BP shares dropped around 7% Tuesday morning after the company reported its worst annual loss in 20 years. The energy company recorded an annual loss of $6.5 billion for 2015, which surpassed the losses the company took in 2010 during the deadly Gulf of Mexico oil spill.

The London-based oil company pinned it worst loss on collapsing oil and gas prices. BP also said it wrote down the value of its oil and gas assets by $1.6 billion in the last 3 months of 2015.

Underlying replacement cost profit totaled $196 million, BP announced Tuesday. That missed the $814.7 million expectations set by analysts.

Amid the losses and the lingering oil slump, BP said it will be cutting 3,000 jobs in the company’s downstream within 2 years in addition to 4,000 job cuts the oil producer already announced last year as part of a $2.5 billion company overhaul.

“We are continuing to move rapidly to adapt and rebalance BP for the changing environment,” BP CEO Bob Dudley said in a statement.

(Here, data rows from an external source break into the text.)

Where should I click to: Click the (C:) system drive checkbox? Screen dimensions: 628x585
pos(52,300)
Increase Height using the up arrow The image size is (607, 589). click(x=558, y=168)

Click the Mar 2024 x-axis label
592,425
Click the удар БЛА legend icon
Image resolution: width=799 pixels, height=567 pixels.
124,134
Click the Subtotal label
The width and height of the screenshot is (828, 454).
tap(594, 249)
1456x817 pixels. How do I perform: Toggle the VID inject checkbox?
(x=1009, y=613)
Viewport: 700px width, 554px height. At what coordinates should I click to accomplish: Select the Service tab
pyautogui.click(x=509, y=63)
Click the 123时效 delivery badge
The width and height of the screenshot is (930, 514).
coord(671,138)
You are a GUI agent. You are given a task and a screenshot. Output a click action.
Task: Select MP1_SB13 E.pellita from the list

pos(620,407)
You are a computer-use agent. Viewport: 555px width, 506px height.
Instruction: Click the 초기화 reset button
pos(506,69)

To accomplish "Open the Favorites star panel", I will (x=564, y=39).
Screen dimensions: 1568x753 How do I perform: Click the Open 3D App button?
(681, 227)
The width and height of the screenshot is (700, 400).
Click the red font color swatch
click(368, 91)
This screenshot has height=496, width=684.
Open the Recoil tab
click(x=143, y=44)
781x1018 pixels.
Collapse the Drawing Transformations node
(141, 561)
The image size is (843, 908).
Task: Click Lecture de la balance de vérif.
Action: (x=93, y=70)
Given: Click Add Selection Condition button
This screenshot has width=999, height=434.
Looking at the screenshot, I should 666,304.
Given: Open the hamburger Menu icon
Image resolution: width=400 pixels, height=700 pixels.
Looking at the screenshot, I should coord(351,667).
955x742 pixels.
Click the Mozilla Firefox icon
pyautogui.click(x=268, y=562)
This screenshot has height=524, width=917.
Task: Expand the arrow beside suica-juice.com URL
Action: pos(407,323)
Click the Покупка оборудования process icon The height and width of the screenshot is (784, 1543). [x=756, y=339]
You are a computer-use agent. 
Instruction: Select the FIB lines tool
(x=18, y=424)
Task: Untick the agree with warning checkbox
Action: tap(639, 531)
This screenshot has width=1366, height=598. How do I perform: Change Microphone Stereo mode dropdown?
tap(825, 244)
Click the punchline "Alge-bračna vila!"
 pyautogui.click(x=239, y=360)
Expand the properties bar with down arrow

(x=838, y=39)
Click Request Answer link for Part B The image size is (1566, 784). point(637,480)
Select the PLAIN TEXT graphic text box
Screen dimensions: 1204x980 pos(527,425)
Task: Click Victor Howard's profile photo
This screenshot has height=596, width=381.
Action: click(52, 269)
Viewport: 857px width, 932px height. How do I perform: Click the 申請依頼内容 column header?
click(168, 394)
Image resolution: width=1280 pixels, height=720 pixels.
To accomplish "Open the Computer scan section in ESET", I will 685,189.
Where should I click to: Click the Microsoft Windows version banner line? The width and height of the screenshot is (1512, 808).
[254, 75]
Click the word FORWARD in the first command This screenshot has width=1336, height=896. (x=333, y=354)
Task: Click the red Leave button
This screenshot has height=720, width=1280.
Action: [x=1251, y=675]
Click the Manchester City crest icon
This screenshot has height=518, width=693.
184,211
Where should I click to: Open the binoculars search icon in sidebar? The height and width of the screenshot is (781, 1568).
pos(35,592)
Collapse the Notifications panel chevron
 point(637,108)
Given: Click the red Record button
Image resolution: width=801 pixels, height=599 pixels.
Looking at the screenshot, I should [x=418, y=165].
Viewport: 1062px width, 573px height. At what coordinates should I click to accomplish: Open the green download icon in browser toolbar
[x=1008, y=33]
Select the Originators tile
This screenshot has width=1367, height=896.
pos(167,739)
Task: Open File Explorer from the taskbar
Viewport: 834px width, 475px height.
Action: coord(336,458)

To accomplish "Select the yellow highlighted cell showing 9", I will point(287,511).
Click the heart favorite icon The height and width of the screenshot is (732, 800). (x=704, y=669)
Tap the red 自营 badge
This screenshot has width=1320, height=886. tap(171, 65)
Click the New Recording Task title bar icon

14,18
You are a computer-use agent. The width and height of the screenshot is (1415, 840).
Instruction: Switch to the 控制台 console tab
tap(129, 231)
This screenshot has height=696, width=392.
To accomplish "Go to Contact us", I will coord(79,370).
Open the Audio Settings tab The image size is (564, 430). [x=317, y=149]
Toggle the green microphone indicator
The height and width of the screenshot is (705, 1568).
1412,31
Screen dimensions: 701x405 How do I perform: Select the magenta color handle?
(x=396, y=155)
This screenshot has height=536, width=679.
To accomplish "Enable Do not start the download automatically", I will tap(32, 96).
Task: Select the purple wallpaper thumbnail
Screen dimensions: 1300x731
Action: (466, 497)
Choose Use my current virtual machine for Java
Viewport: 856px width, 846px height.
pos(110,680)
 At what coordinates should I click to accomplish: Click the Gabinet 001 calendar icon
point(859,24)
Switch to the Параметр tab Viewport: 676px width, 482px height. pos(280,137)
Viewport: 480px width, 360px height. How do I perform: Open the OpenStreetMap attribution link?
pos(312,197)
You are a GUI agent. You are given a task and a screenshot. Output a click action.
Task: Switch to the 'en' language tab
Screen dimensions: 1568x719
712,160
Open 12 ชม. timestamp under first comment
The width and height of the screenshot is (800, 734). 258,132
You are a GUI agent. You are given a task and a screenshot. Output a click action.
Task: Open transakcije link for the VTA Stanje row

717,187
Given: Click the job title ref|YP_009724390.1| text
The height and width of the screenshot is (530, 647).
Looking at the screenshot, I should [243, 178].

The oil firm’s disappointing results aren’t unique to the British company. American oil producer Chevron last week reported its worst quarterly loss in over 13 years. Shell earlier reported earlier this month that its fourth-quarter profits were slashed in half.

Global benchmark Brent oil averaged at $43 per barrel in the last quarter of 2015, down by $33 from $76 just the year before.

BP’s dividend remains unchanged at $0.10 per share for the quarter.